▸ PROBLEM:
Lines below containing the word "circle" should be copied out.

▸ Records from a data collection:
=== Section Start ===

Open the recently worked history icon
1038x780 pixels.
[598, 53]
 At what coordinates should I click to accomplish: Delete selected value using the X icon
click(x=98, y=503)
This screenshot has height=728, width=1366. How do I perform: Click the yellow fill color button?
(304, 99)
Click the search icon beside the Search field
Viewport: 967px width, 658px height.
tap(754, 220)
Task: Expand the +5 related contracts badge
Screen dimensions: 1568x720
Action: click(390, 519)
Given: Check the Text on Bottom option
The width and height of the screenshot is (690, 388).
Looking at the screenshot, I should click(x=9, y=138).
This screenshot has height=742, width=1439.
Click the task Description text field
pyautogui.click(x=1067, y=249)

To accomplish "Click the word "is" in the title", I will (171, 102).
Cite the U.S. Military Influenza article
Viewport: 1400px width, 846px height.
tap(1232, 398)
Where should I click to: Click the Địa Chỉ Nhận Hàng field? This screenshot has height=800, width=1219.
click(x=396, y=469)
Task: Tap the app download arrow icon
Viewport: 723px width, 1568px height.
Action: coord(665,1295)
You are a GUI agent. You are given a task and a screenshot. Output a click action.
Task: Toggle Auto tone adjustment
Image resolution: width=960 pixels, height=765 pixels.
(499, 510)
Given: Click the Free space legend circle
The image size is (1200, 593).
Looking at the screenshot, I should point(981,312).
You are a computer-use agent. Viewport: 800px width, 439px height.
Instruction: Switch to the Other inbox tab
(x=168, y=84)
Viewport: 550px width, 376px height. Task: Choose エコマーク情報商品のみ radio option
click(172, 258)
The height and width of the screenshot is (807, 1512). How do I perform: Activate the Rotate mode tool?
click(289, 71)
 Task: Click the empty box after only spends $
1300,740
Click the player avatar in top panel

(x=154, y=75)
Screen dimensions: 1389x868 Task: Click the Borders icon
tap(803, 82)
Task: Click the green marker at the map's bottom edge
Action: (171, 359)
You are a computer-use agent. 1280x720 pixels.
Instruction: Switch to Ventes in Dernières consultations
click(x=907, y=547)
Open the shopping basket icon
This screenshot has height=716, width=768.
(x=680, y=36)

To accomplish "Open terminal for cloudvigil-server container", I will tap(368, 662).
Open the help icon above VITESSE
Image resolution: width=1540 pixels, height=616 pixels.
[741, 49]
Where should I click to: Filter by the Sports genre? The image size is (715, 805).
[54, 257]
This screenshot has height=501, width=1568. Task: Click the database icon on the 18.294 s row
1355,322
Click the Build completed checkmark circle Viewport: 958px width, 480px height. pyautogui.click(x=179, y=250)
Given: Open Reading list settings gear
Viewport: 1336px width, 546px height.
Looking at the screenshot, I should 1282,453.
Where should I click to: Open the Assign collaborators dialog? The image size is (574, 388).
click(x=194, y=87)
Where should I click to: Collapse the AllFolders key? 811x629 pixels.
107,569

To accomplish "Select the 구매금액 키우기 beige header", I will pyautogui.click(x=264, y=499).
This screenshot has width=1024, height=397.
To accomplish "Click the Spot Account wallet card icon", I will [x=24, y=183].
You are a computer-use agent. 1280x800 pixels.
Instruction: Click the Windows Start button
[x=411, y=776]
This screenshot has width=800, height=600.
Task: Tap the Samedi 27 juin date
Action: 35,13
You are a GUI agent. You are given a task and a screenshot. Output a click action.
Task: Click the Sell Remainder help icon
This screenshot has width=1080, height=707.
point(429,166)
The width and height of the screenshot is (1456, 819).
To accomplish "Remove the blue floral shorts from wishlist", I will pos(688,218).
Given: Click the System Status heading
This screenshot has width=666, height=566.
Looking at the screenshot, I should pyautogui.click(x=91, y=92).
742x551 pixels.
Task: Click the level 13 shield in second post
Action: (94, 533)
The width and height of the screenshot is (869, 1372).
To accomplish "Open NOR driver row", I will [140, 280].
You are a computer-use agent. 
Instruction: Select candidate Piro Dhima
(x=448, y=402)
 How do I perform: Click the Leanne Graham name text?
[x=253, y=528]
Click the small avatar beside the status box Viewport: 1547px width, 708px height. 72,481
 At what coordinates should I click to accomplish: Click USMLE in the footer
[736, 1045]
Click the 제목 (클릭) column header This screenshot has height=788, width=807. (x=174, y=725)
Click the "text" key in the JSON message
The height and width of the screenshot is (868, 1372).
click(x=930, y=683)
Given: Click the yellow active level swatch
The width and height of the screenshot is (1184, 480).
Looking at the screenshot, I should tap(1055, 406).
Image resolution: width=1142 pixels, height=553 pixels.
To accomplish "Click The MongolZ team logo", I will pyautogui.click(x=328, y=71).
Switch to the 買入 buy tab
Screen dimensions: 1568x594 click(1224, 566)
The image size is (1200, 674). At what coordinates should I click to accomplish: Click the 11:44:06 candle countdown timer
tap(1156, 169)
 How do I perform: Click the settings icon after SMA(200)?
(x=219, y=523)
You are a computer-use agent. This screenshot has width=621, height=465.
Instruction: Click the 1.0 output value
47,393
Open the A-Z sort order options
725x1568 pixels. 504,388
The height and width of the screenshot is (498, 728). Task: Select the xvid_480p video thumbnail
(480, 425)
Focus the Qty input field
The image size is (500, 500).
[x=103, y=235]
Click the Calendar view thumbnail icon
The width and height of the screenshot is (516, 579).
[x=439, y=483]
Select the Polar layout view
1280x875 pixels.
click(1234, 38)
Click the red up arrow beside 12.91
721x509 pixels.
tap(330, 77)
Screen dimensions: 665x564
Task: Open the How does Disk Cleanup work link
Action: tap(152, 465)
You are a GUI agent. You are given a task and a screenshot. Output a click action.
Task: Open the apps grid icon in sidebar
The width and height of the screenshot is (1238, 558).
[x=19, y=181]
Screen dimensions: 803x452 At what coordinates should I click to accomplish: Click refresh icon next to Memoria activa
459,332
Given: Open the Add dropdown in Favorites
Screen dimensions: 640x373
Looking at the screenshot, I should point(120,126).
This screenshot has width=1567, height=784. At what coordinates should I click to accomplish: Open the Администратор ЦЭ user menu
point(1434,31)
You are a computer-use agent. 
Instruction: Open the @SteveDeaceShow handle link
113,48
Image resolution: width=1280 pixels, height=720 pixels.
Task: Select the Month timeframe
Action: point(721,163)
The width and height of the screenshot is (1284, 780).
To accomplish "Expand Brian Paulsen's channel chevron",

=== Section End ===

▸ RESPONSE BOX:
Given: Click the Free space legend circle
Click the Build completed checkmark circle Viewport: 958px width, 480px height. pyautogui.click(x=179, y=250)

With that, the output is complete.